● **WRITTEN INSTRUCTION**:
Count the lines in the records below that contain the word "Select", and reply with that number alone.

● **RECORD LIST**:
==========

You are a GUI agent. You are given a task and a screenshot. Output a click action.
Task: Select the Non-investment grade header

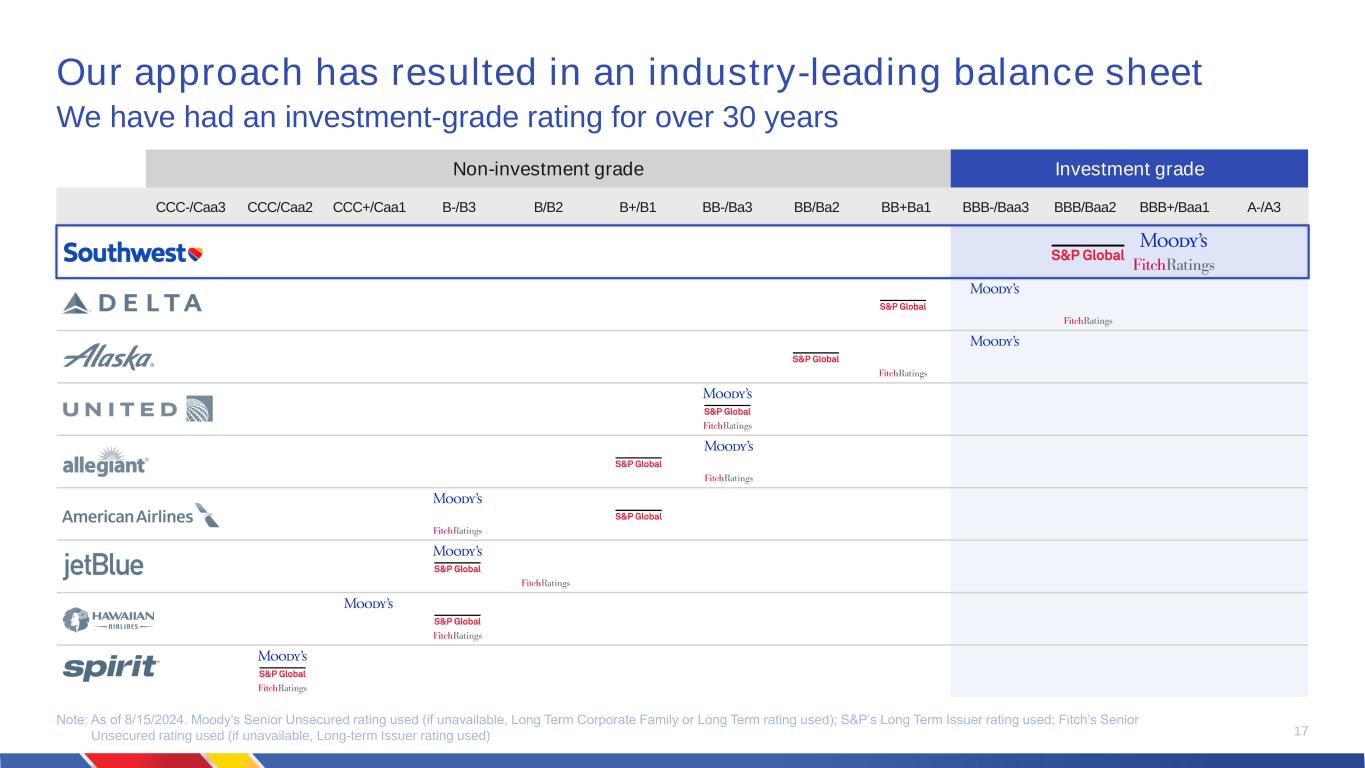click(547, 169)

==========

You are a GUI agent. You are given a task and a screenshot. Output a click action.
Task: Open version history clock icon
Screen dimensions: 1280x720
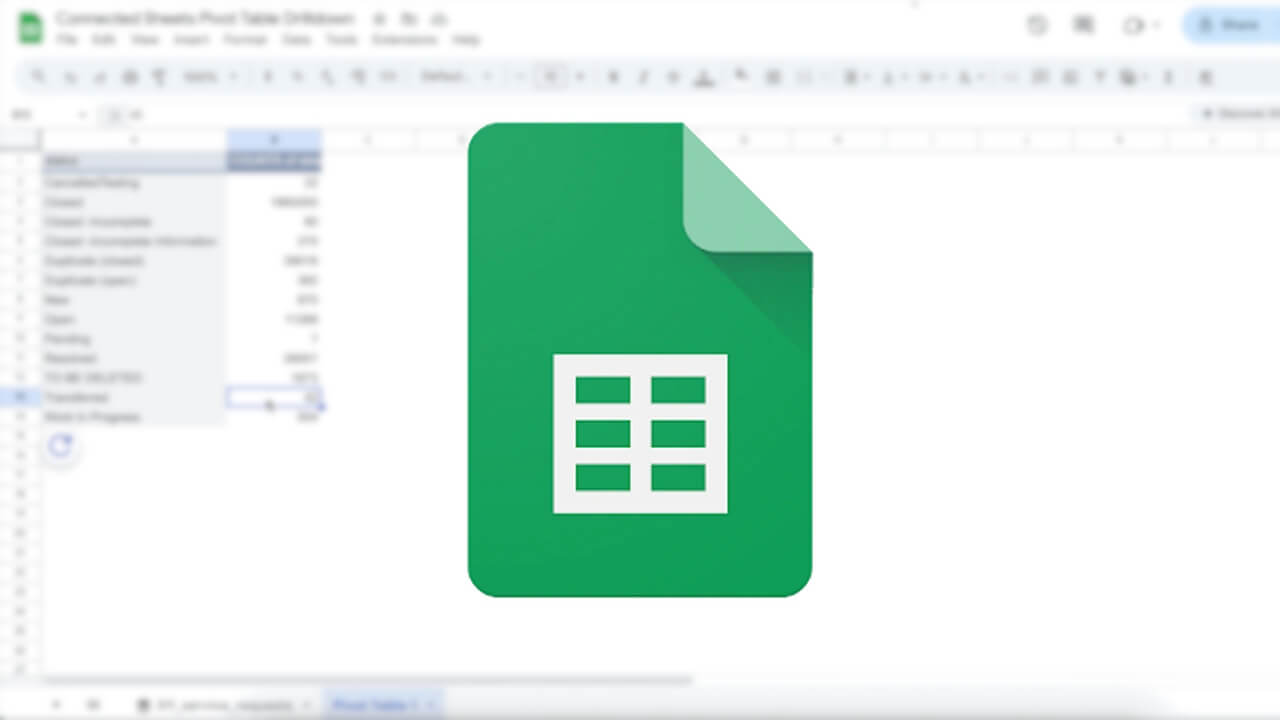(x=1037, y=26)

==========

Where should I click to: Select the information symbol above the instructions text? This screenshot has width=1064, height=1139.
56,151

==========

● **EXERCISE RESULT**:
2